ANSI Standard
In 1992, the American National Standards Institute (ANSI) developed a standard numbered IT7.215 for measuring the luminous flux of projectors. This is the ANSI lumen method. The luminous flux value measured by this method is ANSI lumens. The specific measurement details of IT7.215 cannot be viewed for free (paid, 25 US dollars). According to the information disclosed by others, at a fixed distance of 2.4 meters, at a room temperature of 25 degrees, after preheating for 15 minutes, a picture that covers the entire screen and is evenly divided into 6 grids is projected on a screen of a fixed area (60 inches diagonal, 4:3 ratio). The 6 grids are 0%, 5%, 10%, 90%, 95%, and 100% white rectangles to adjust the projection contrast. When all 6 grids can be clearly recognized by the human eye, a pure white image (generally called a 100% full white field signal) is used instead. At this time, the screen is evenly divided into 9 areas, and the illumination at the center of each of the 9 areas is measured and the 9 average values are taken. The result is then multiplied by the total area to obtain the value of the luminous flux (generally called light output, translated into Chinese as light output).

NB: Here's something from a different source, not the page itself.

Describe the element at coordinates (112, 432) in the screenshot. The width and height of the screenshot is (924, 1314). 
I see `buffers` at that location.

The key point here is that the ANSI method directly measures not luminance nor brightness, but illuminance. The luminance is multiplied by the area to calculate the luminous flux, and then the luminous flux value, i.e. the lumen value, is marked in the brightness column according to the requirements of the FTC mentioned above, which gives the so-called "brightness" of the projector. This is actually the application of Lambertian photometry.

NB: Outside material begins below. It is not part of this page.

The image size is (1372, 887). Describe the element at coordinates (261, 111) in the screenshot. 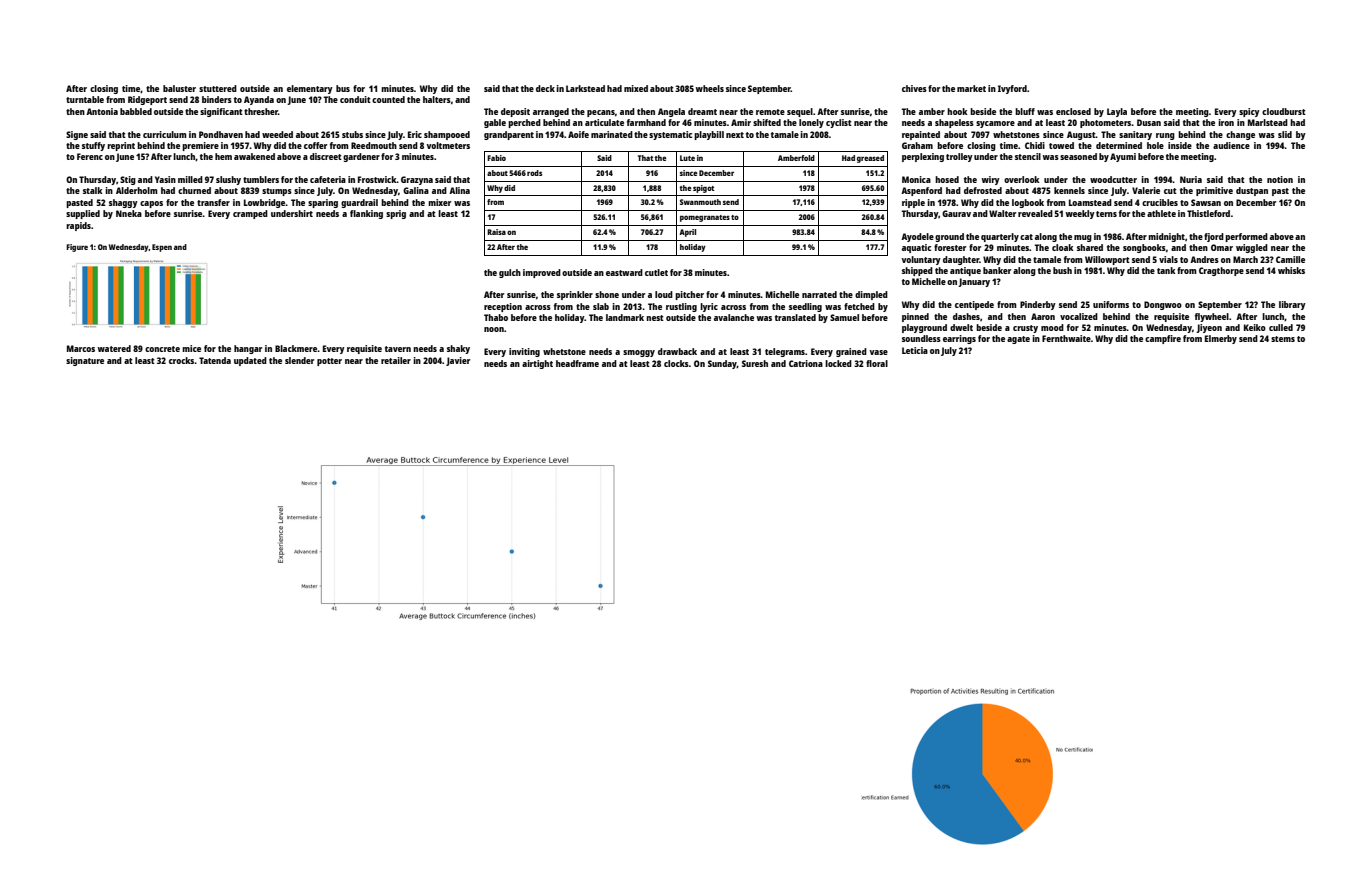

In 1998, after the IT7.215 standard had been used for 6 years, ANSI updated and supplemented it and established the new IT7.227 standard (IT7.228 for fixed-resolution projection, 227 is our common variable-resolution projection) to replace the previous IT7.215. For example, the preset adjustment chart used to prevent cheating has an additional 85% and 15% white grid, with a total of 8 grids, and there are intervals in the middle and around the upper and lower columns, and it no longer covers the entire screen. ANSI has not updated it since then. ANSI has stopped, but other standards are ready to move.